The statement referred to the board meeting of Thursday last at which the directors considered a report from a subcommittee on the management of the company and strategic issues.

Compiled by four directors, the report was critical of Mr Duncan and called for the termination of his contract. Mr Duncan considered the report to have been "Unfair and imbalanced and prejudicial to his professional and business standing", according to the statement.

While Mr Duncan's resignation officially comes into effect on October 18th he is not expected to play any further role in the management of the company. The report is understood to have concluded that the management of the VHI was divided, morale in the company was low and that achieving the changes needed to meet competition was increasingly difficult.

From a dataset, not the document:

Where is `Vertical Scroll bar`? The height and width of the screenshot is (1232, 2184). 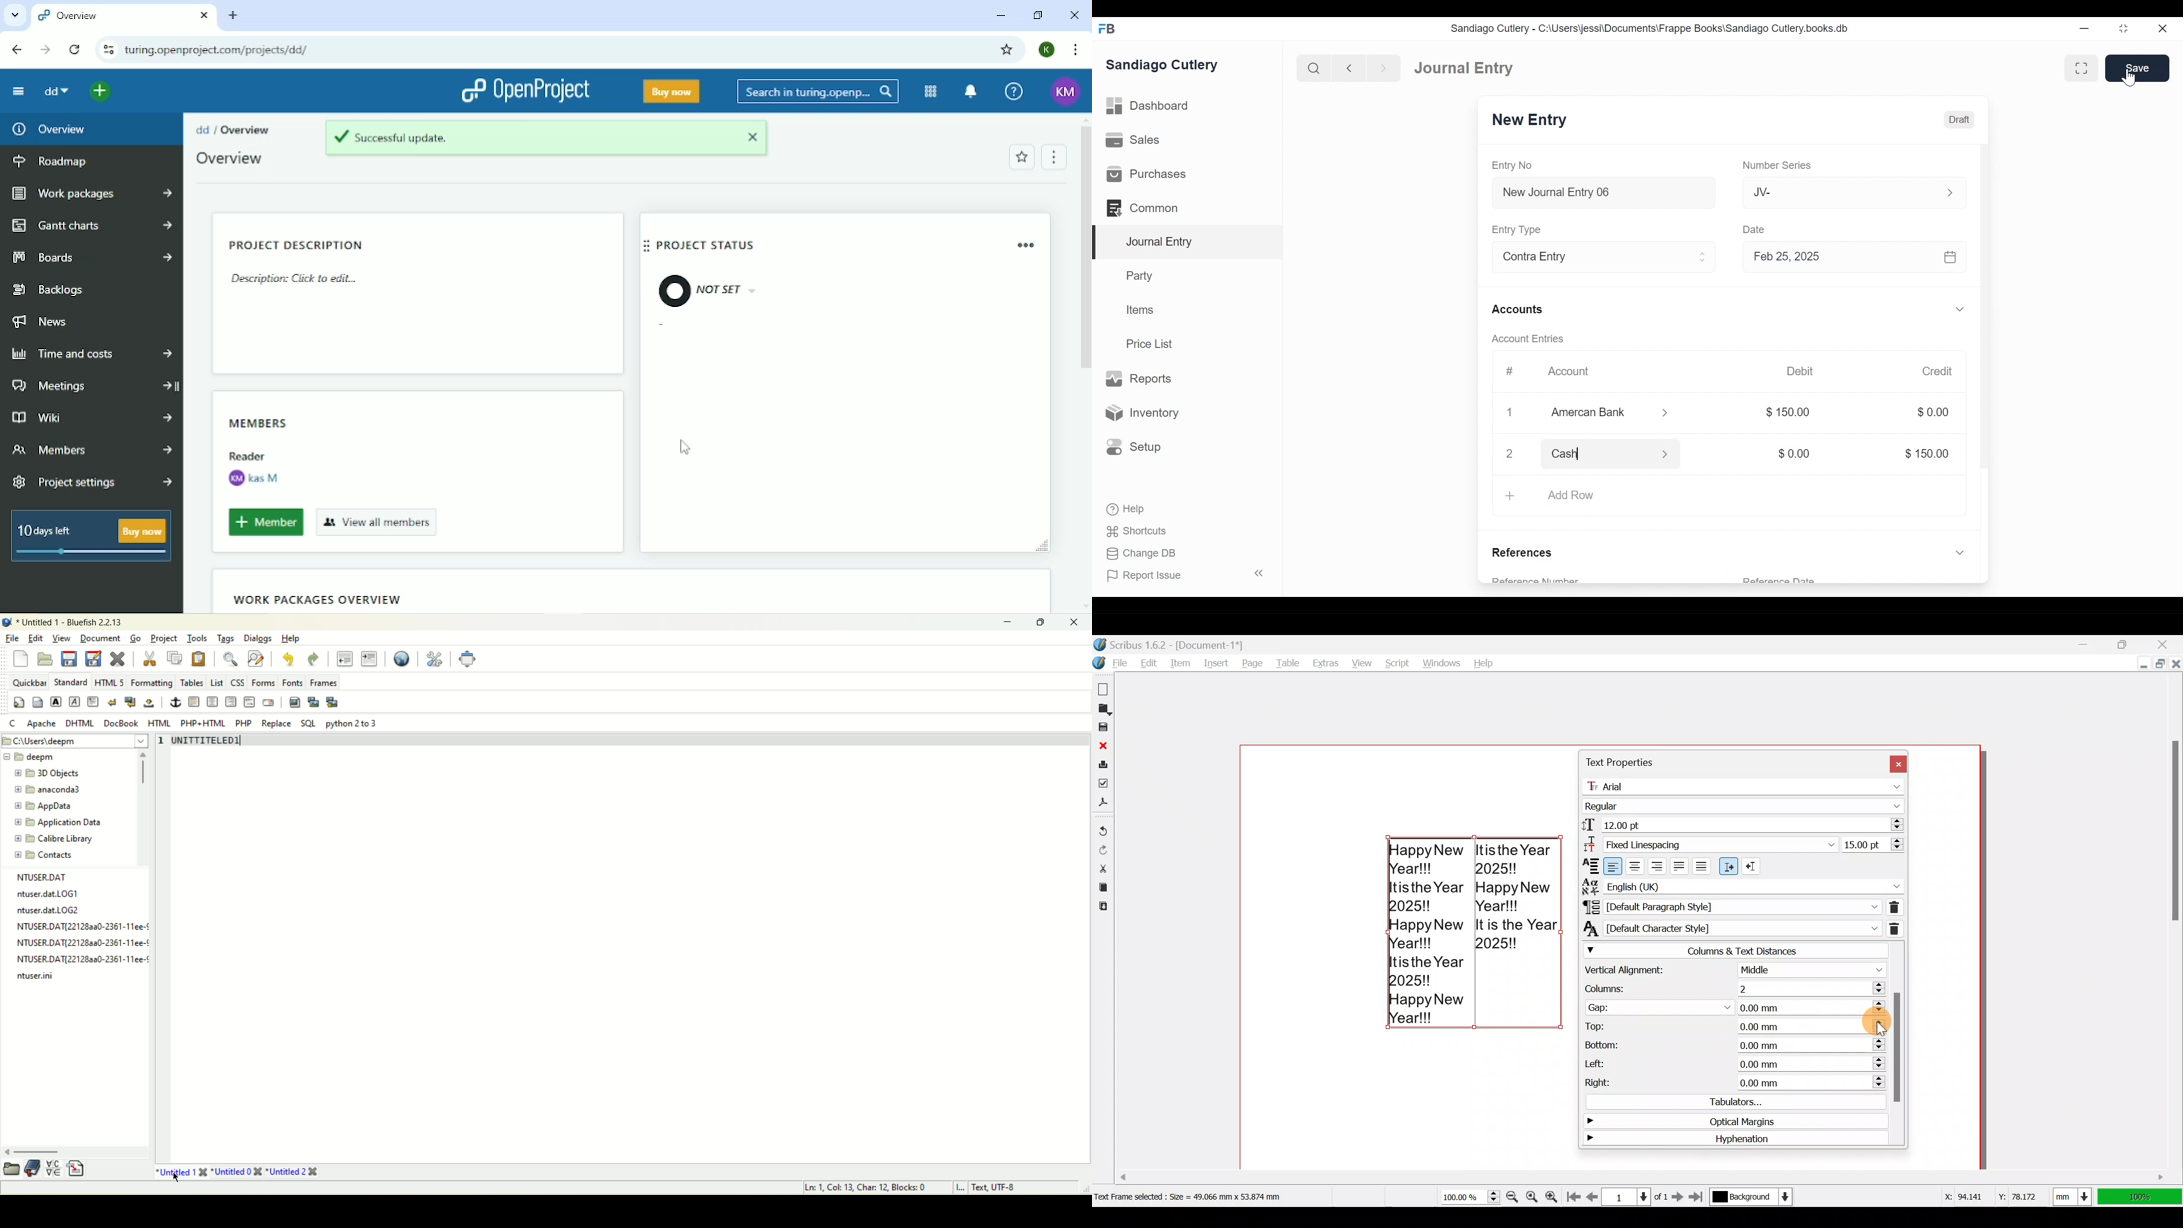 Vertical Scroll bar is located at coordinates (1986, 323).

The issues examined by the subcommittee included the handling of disputes with the private hospitals; the disagreement between Mr Duncan and chairman Mr Noel Hanlon about the role of a senior executive in the organisation; and other areas of tension between the board, the management and its chairman. The subcommittee recommended that Mr Hanlon remain as chairman. His term of office as chairman ends in February 1997.

The disagreement about four months ago on the position of a senior executive with responsibility for product development led to a complete breakdown in direct communications between Mr Duncan and Mr Hanlon.

It is understood that there was little boardroom support for Mr Duncan, who is not a member of a board which was expanded to 12 members in May with the appointment of seven new directors.

Sources have indicated that Mr Duncan will receive £150,000-£200,000 compensation for the early termination of his five year contract.